In Warner v. City of Bay St. Louis, 526 F.2d 1211 (5th Cir. 1976), a judgment was entered bearing an interest rate of 6%. The state legislature had in fact increased the applicable rate of interest to 8% Shortly before entry of the judgment. The court denied a motion brought under Rule 60(a) to amend the judgment, and observed that there was no allegation that the mistake was typographical, inadvertent, or made in transcribing the judgment. Id. at 1212. Thus, the court stated that no contention was made "that the district court Intended that its judgment read 8%." Id. (emphasis added). "To allow a party to correct alleged errors of law at any time by the mechanism of Rule 60(a) would significantly weaken the policy of finality as embodied in the Federal Rules." Id.


In Chicago and North Western Railway Co. v. Union Packing Co., 527 F.2d 592 (8th Cir. 1976) (per curiam), the petitioner sought an amendment of a judgment to allow an award of pre-judgment interest. The court held: "This circuit does not view the erroneous allowance or omission of prejudgment interest to be a clerical error within the purview of Rule 60(a)." See Hoffman v. Celebrezze, 405 F.2d 833 (8th Cir. 1969).

### Given instruction
Quote the Rule 60(a) passage from "In Chicago and" to "(8th Cir. 1969).". Rely only on the Rule 60(a) passage.

### Data extract

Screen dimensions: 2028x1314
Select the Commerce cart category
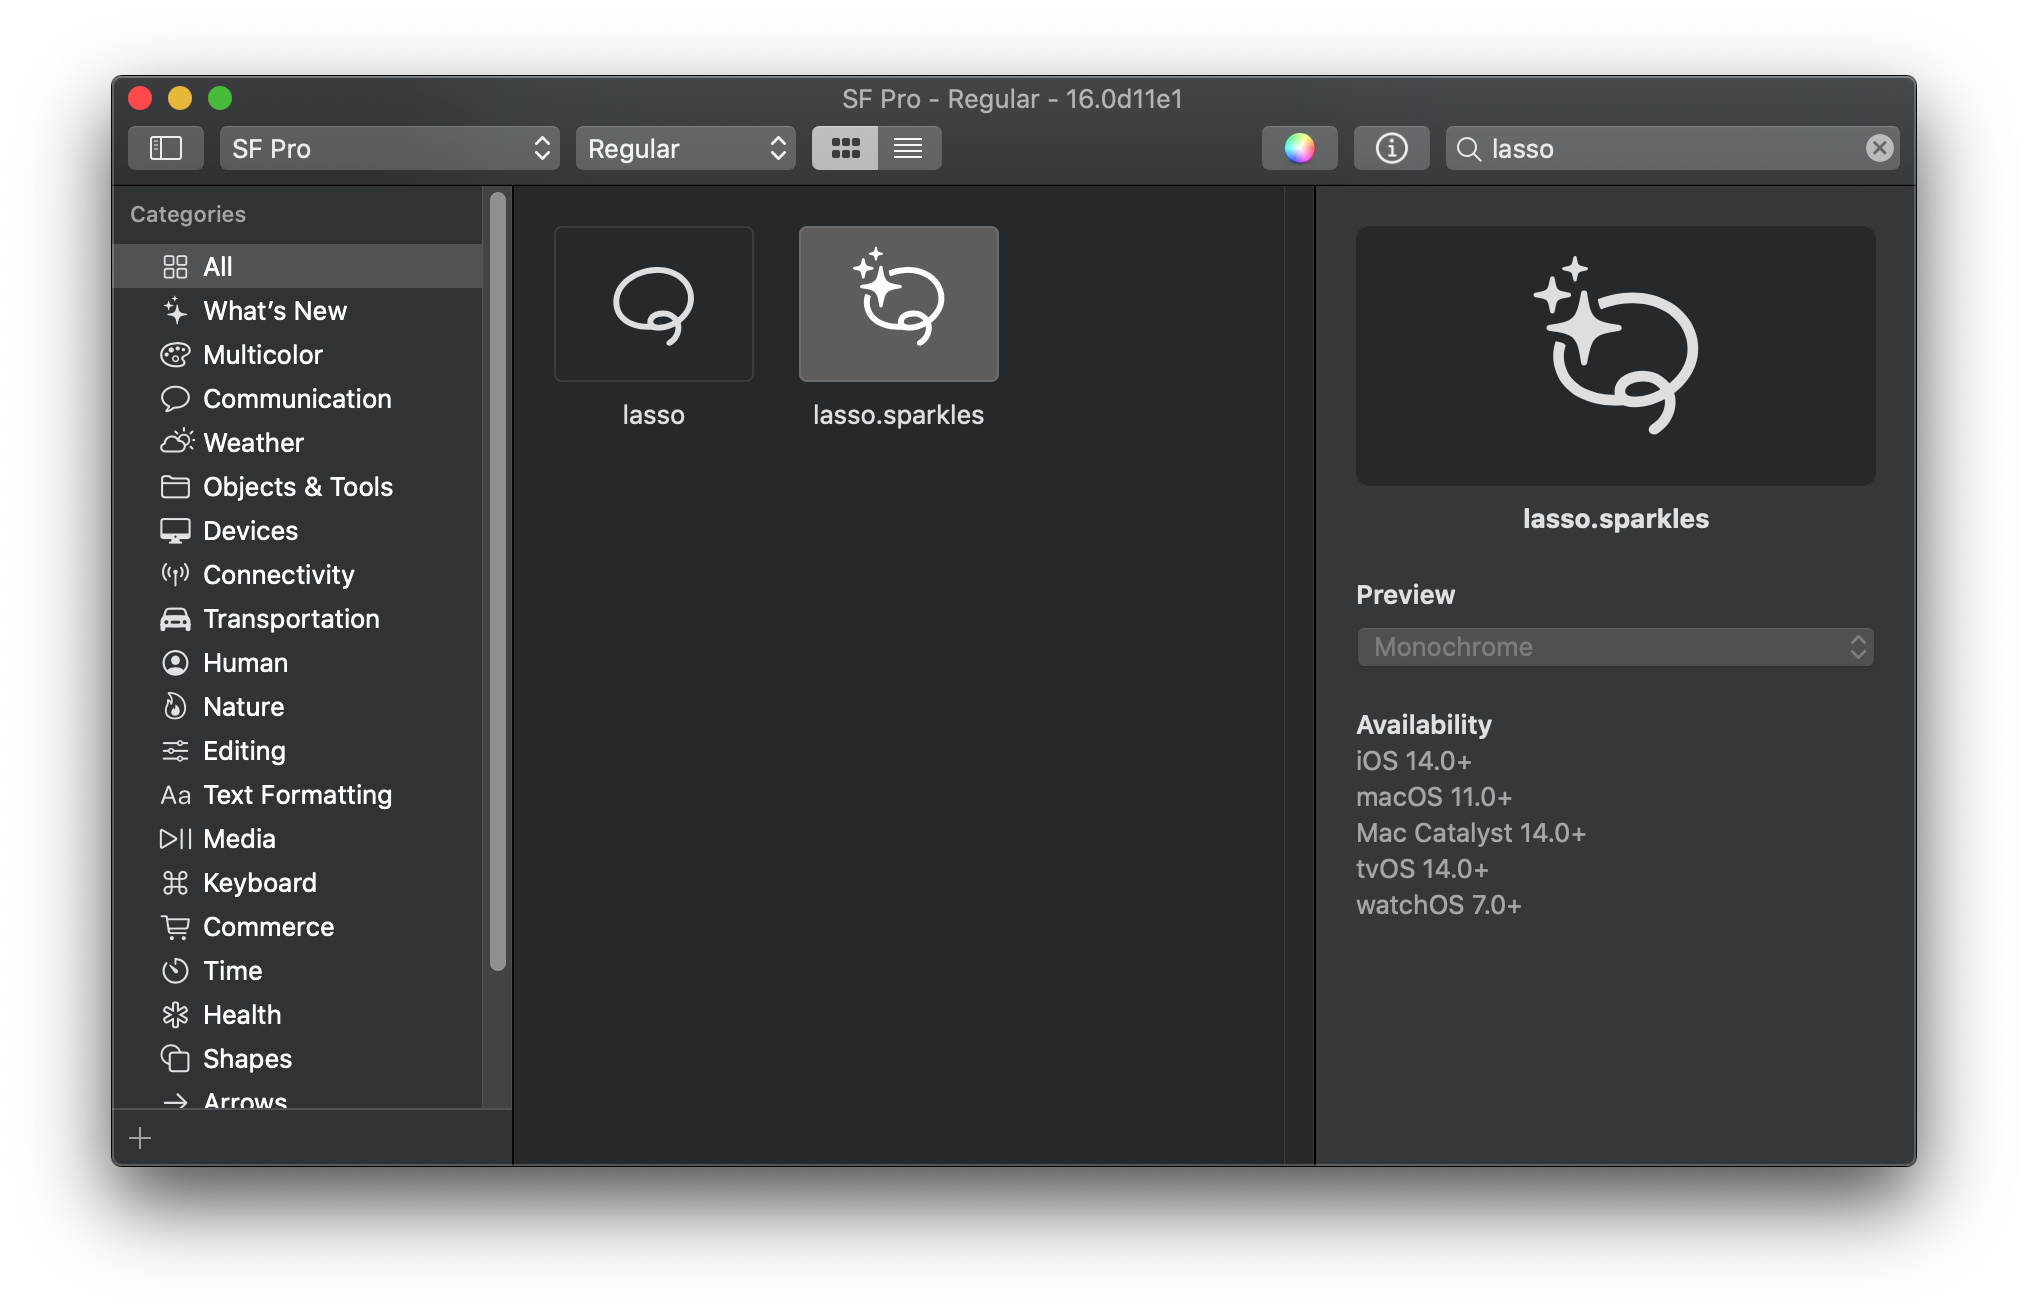coord(268,927)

### The answer
In Chicago and North Western Railway Co. v. Union Packing Co., 527 F.2d 592 (8th Cir. 1976) (per curiam), the petitioner sought an amendment of a judgment to allow an award of pre-judgment interest. The court held: "This circuit does not view the erroneous allowance or omission of prejudgment interest to be a clerical error within the purview of Rule 60(a)." See Hoffman v. Celebrezze, 405 F.2d 833 (8th Cir. 1969).